Przyglądając się temu całemu otaczającemu mnie towarzystwu, doszedłem do wniosku, że taka kolej rzeczy. Zajmowanie się ich stanowiskiem to zwykle strata czasu. Wzajemne udowadnianie sobie, że KK zrobił to, nie zrobił tego, do niczego nie doprowadzi. Dlatego nie zajmuję się nim, co nie znaczy, że nie zauważam.

Jedno stale się nie zmienia, masa uważających się za wyznających wiarę, jak i ateiści, bombardują mnie, jako przeciętnego człowieka, własnymi przekonaniami, dowodząc swych racji. Skoro to robią, to nie robią tego z nudów, robią to, by osiągnąć jakiś cel. I mają w nosie, oczywiście w imieniu swej wiary, że ja im mówię, by się np. moją skromną osobą nie zajmowali. Oni mnie nie słuchają. Widać ten cel jest ważny, a każdy człowiek, który myśli po swojemu, jest groźny.

Można by się jeszcze zastanowić, czy masa uważająca się za wierzących, takaż jest. Bo przystępując do ataków na drugiego człowieka, chyba sama się wyklucza. Z drugiej strony są ludzie jak ja, którzy do niczego nie przekonują, niczego nie wymuszają, którzy uważają, że każdy winien własne decyzje podejmować, zmieniać je wraz z dojrzewaniem i rozumieniem otaczającego. W tym nie potrafię się niczego złego doszukać.


Moralność, uczciwość, zasady niewiele mają wspólnego z wiarą. Mogą być co najwyżej z nią zbieżne. Sam człowiek, zarówno ateista jak i wierzący, może być uczciwy, ten wiarę narzucający już nie. Akceptując wiarę jako synonim religii, a wierzącego jako synonim wierzącego człowieka, powinniśmy się zastanowić czy ludzi obojętnych religijnie, czy też obojetnych na instytucje religijne, nie określamy negatywnie, bo poprzedzamy takich ludzi przeczącym przedrostkiem nie... wierzący.
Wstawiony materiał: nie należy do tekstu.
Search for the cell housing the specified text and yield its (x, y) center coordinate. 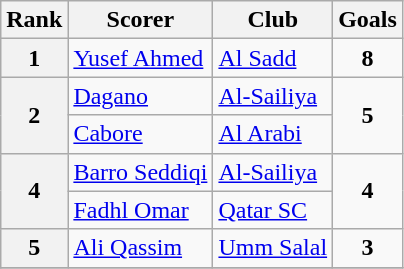
1 (34, 58)
Club (273, 20)
Ali Qassim (140, 248)
Rank (34, 20)
8 (368, 58)
Al Sadd (273, 58)
Barro Seddiqi (140, 172)
Cabore (140, 134)
Al Arabi (273, 134)
Umm Salal (273, 248)
Scorer (140, 20)
2 (34, 115)
Qatar SC (273, 210)
Goals (368, 20)
Fadhl Omar (140, 210)
Dagano (140, 96)
3 (368, 248)
Yusef Ahmed (140, 58)
Output the [X, Y] coordinate of the center of the cell containing the given text.  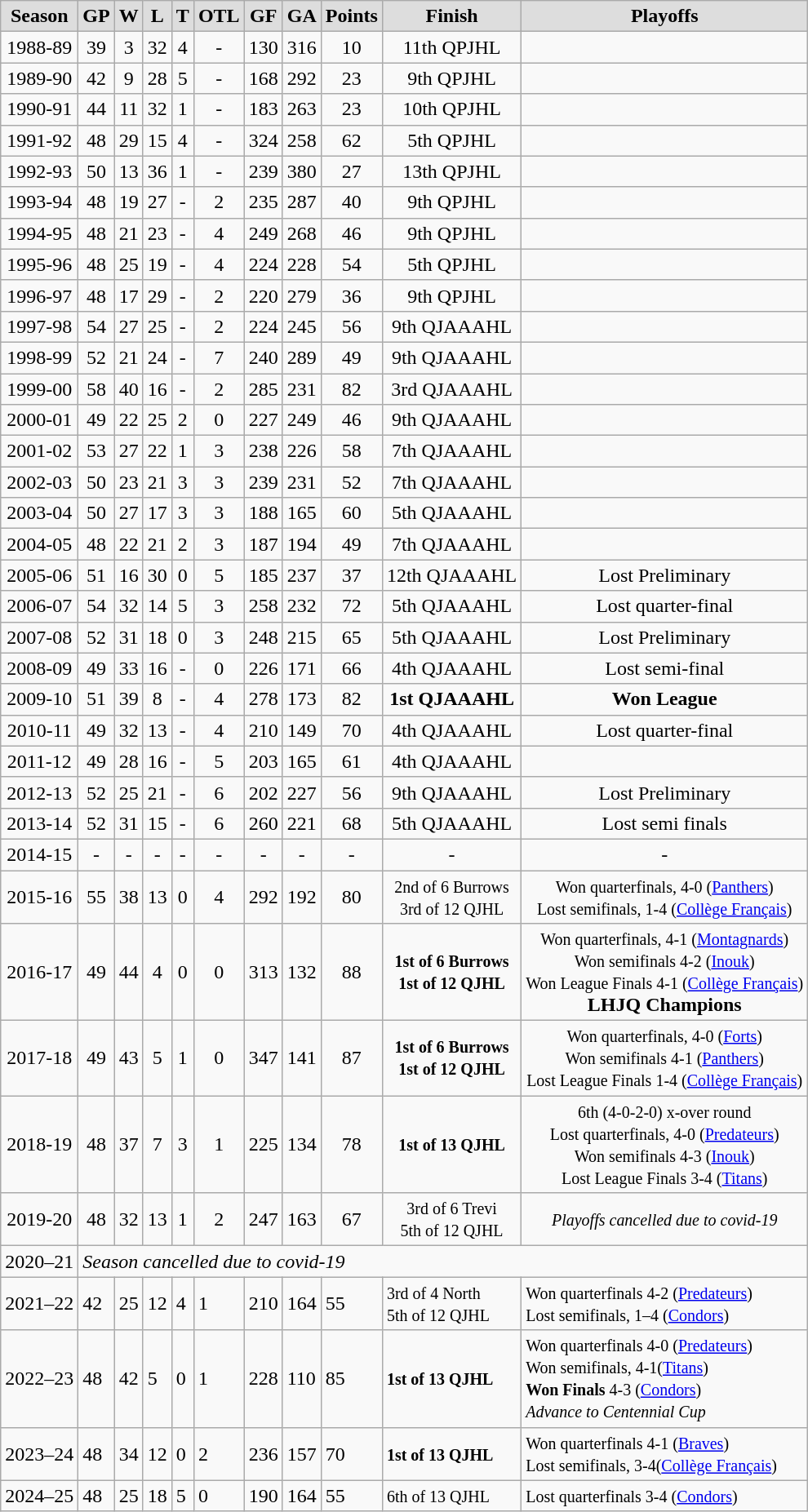
225 [263, 1144]
134 [302, 1144]
248 [263, 637]
110 [302, 1379]
68 [351, 824]
87 [351, 1059]
62 [351, 140]
60 [351, 513]
Points [351, 16]
14 [157, 606]
Season cancelled due to covid-19 [443, 1262]
1989-90 [39, 78]
L [157, 16]
149 [302, 730]
245 [302, 326]
2005-06 [39, 575]
130 [263, 47]
380 [302, 171]
24 [157, 357]
192 [302, 896]
3rd of 6 Trevi5th of 12 QJHL [451, 1219]
W [129, 16]
GP [96, 16]
72 [351, 606]
2018-19 [39, 1144]
2022–23 [39, 1379]
316 [302, 47]
287 [302, 202]
Won quarterfinals 4-1 (Braves)Lost semifinals, 3-4(Collège Français) [664, 1454]
38 [129, 896]
132 [302, 973]
168 [263, 78]
Won quarterfinals 4-2 (Predateurs)Lost semifinals, 1–4 (Condors) [664, 1304]
85 [351, 1379]
188 [263, 513]
260 [263, 824]
2024–25 [39, 1496]
220 [263, 295]
10 [351, 47]
2014-15 [39, 855]
194 [302, 544]
3rd of 4 North 5th of 12 QJHL [451, 1304]
187 [263, 544]
203 [263, 761]
2004-05 [39, 544]
6th (4-0-2-0) x-over roundLost quarterfinals, 4-0 (Predateurs)Won semifinals 4-3 (Inouk)Lost League Finals 3-4 (Titans) [664, 1144]
1st QJAAAHL [451, 699]
2011-12 [39, 761]
67 [351, 1219]
1990-91 [39, 109]
Won quarterfinals, 4-0 (Panthers)Lost semifinals, 1-4 (Collège Français) [664, 896]
10th QPJHL [451, 109]
34 [129, 1454]
2023–24 [39, 1454]
263 [302, 109]
1999-00 [39, 389]
Lost semi-final [664, 668]
1998-99 [39, 357]
268 [302, 233]
65 [351, 637]
2017-18 [39, 1059]
1991-92 [39, 140]
1995-96 [39, 264]
2016-17 [39, 973]
163 [302, 1219]
221 [302, 824]
1997-98 [39, 326]
232 [302, 606]
2000-01 [39, 420]
157 [302, 1454]
2008-09 [39, 668]
1992-93 [39, 171]
2013-14 [39, 824]
279 [302, 295]
8 [157, 699]
2015-16 [39, 896]
2012-13 [39, 792]
2006-07 [39, 606]
236 [263, 1454]
247 [263, 1219]
1994-95 [39, 233]
240 [263, 357]
202 [263, 792]
53 [96, 451]
Season [39, 16]
33 [129, 668]
Playoffs [664, 16]
215 [302, 637]
185 [263, 575]
2nd of 6 Burrows3rd of 12 QJHL [451, 896]
30 [157, 575]
2009-10 [39, 699]
Won League [664, 699]
66 [351, 668]
3rd QJAAAHL [451, 389]
285 [263, 389]
OTL [219, 16]
2002-03 [39, 482]
GF [263, 16]
T [183, 16]
278 [263, 699]
173 [302, 699]
2019-20 [39, 1219]
2020–21 [39, 1262]
88 [351, 973]
324 [263, 140]
GA [302, 16]
1988-89 [39, 47]
190 [263, 1496]
1996-97 [39, 295]
Playoffs cancelled due to covid-19 [664, 1219]
1993-94 [39, 202]
12th QJAAAHL [451, 575]
2001-02 [39, 451]
313 [263, 973]
9 [129, 78]
Lost semi finals [664, 824]
235 [263, 202]
Lost quarterfinals 3-4 (Condors) [664, 1496]
2010-11 [39, 730]
80 [351, 896]
171 [302, 668]
347 [263, 1059]
13th QPJHL [451, 171]
61 [351, 761]
2021–22 [39, 1304]
78 [351, 1144]
2007-08 [39, 637]
Won quarterfinals 4-0 (Predateurs)Won semifinals, 4-1(Titans)Won Finals 4-3 (Condors)Advance to Centennial Cup [664, 1379]
6th of 13 QJHL [451, 1496]
Won quarterfinals, 4-0 (Forts)Won semifinals 4-1 (Panthers)Lost League Finals 1-4 (Collège Français) [664, 1059]
11 [129, 109]
238 [263, 451]
183 [263, 109]
Finish [451, 16]
2003-04 [39, 513]
43 [129, 1059]
289 [302, 357]
Won quarterfinals, 4-1 (Montagnards)Won semifinals 4-2 (Inouk)Won League Finals 4-1 (Collège Français)LHJQ Champions [664, 973]
237 [302, 575]
141 [302, 1059]
11th QPJHL [451, 47]
Search for the cell housing the specified text and yield its [X, Y] center coordinate. 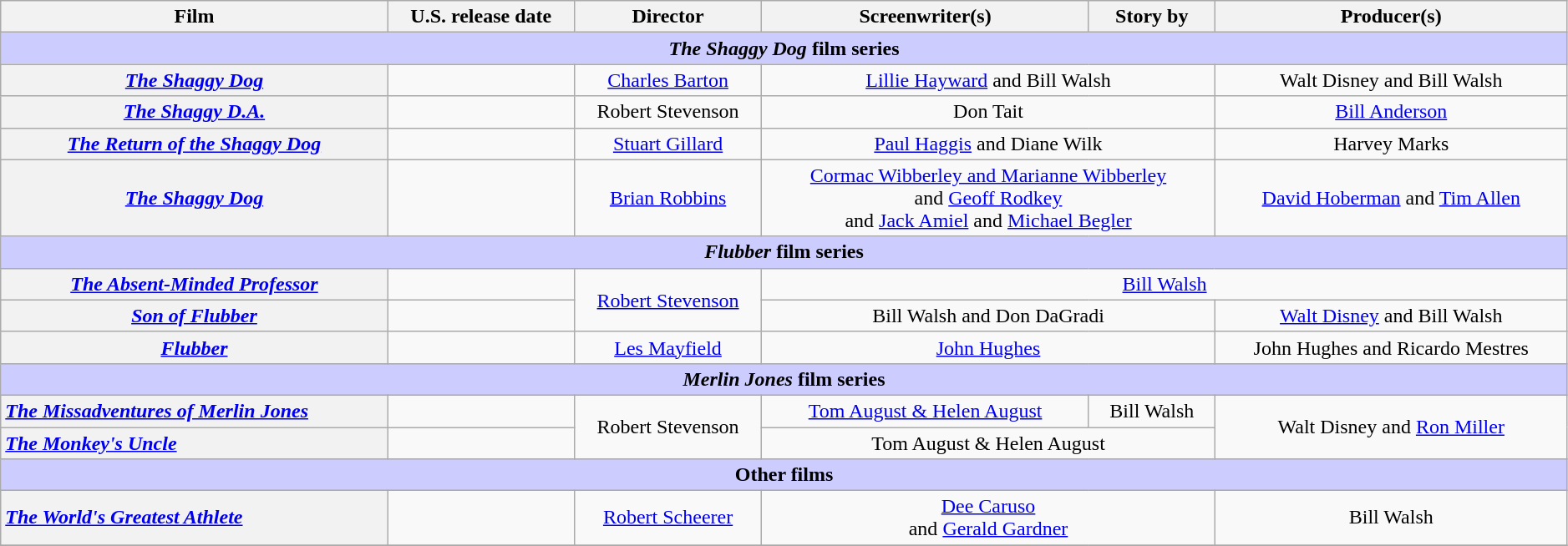
Brian Robbins [668, 198]
Les Mayfield [668, 348]
The Shaggy Dog film series [784, 48]
Story by [1151, 17]
Merlin Jones film series [784, 379]
Flubber film series [784, 252]
Walt Disney and Ron Miller [1391, 427]
Screenwriter(s) [926, 17]
Don Tait [988, 112]
Cormac Wibberley and Marianne Wibberley and Geoff Rodkey and Jack Amiel and Michael Begler [988, 198]
Stuart Gillard [668, 144]
The Return of the Shaggy Dog [194, 144]
Bill Anderson [1391, 112]
The World's Greatest Athlete [194, 518]
Harvey Marks [1391, 144]
Dee Caruso and Gerald Gardner [988, 518]
Other films [784, 475]
The Shaggy D.A. [194, 112]
John Hughes and Ricardo Mestres [1391, 348]
Charles Barton [668, 80]
The Monkey's Uncle [194, 444]
Film [194, 17]
Bill Walsh and Don DaGradi [988, 316]
David Hoberman and Tim Allen [1391, 198]
Robert Scheerer [668, 518]
U.S. release date [481, 17]
The Missadventures of Merlin Jones [194, 411]
The Absent-Minded Professor [194, 284]
Lillie Hayward and Bill Walsh [988, 80]
John Hughes [988, 348]
Paul Haggis and Diane Wilk [988, 144]
Director [668, 17]
Producer(s) [1391, 17]
Son of Flubber [194, 316]
Flubber [194, 348]
Locate the cell with the specified text and output its (x, y) center coordinate. 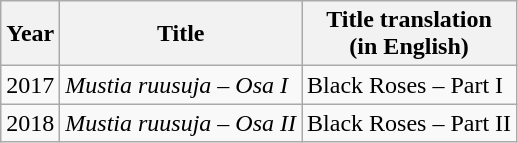
Year (30, 34)
Mustia ruusuja – Osa I (181, 85)
Title (181, 34)
Title translation (in English) (410, 34)
Black Roses – Part II (410, 123)
Mustia ruusuja – Osa II (181, 123)
Black Roses – Part I (410, 85)
2018 (30, 123)
2017 (30, 85)
Output the (X, Y) coordinate of the center of the cell containing the given text.  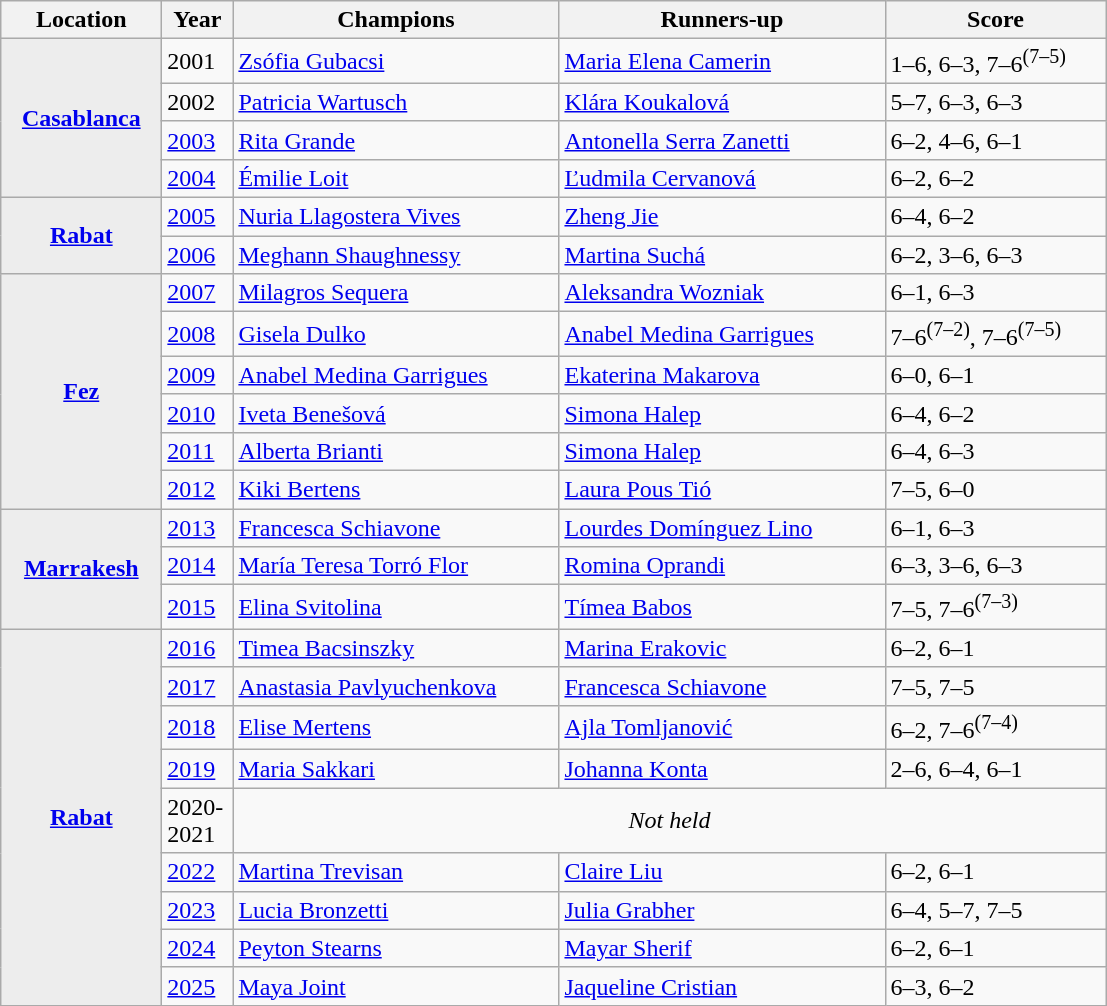
Runners-up (722, 20)
Marina Erakovic (722, 648)
2015 (198, 608)
6–4, 6–3 (996, 451)
2005 (198, 217)
Julia Grabher (722, 910)
Antonella Serra Zanetti (722, 140)
Mayar Sherif (722, 948)
2014 (198, 566)
Gisela Dulko (396, 334)
2010 (198, 413)
Romina Oprandi (722, 566)
Timea Bacsinszky (396, 648)
Ekaterina Makarova (722, 375)
2022 (198, 872)
Patricia Wartusch (396, 102)
Alberta Brianti (396, 451)
2020- 2021 (198, 820)
Nuria Llagostera Vives (396, 217)
Peyton Stearns (396, 948)
Maya Joint (396, 986)
2024 (198, 948)
2016 (198, 648)
2017 (198, 686)
Laura Pous Tió (722, 489)
Iveta Benešová (396, 413)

Czy zatem, niewierzący jest wierzący czy faktycznie nie... wierzący? Oczywiście jest wierzący, tylko wierzący w coś innego, nie w to co hierarchowie, biskupi, kardynałowie, ustalając przekazują. Opisywanie człowieka, nieidentyfikującego się jako "nie", samo w sobie jest negatywne, zwłaszcza gdy zauważamy u większości, kierowanie się przyzwyczajeniem, czasem komfortem, nawykiem, odruchem, a nawet zwykłym cynizmem.

Czas kiedy nie umieliśmy się bronić przed instytucjonalną władzą, przed jej pragnieniem niszczenia ludziom życia, przed osiągnięciem kontroli nad rzeczywistością społeczną, już minął. Minął nawet jeśli temu zaprzeczamy, bo z drugiej strony dowodzi tego nasza codzienność, nasze zachowannia.

---
@dżon
... niezależnie od pogody, stale myślący po(zytywnie)... swojemu.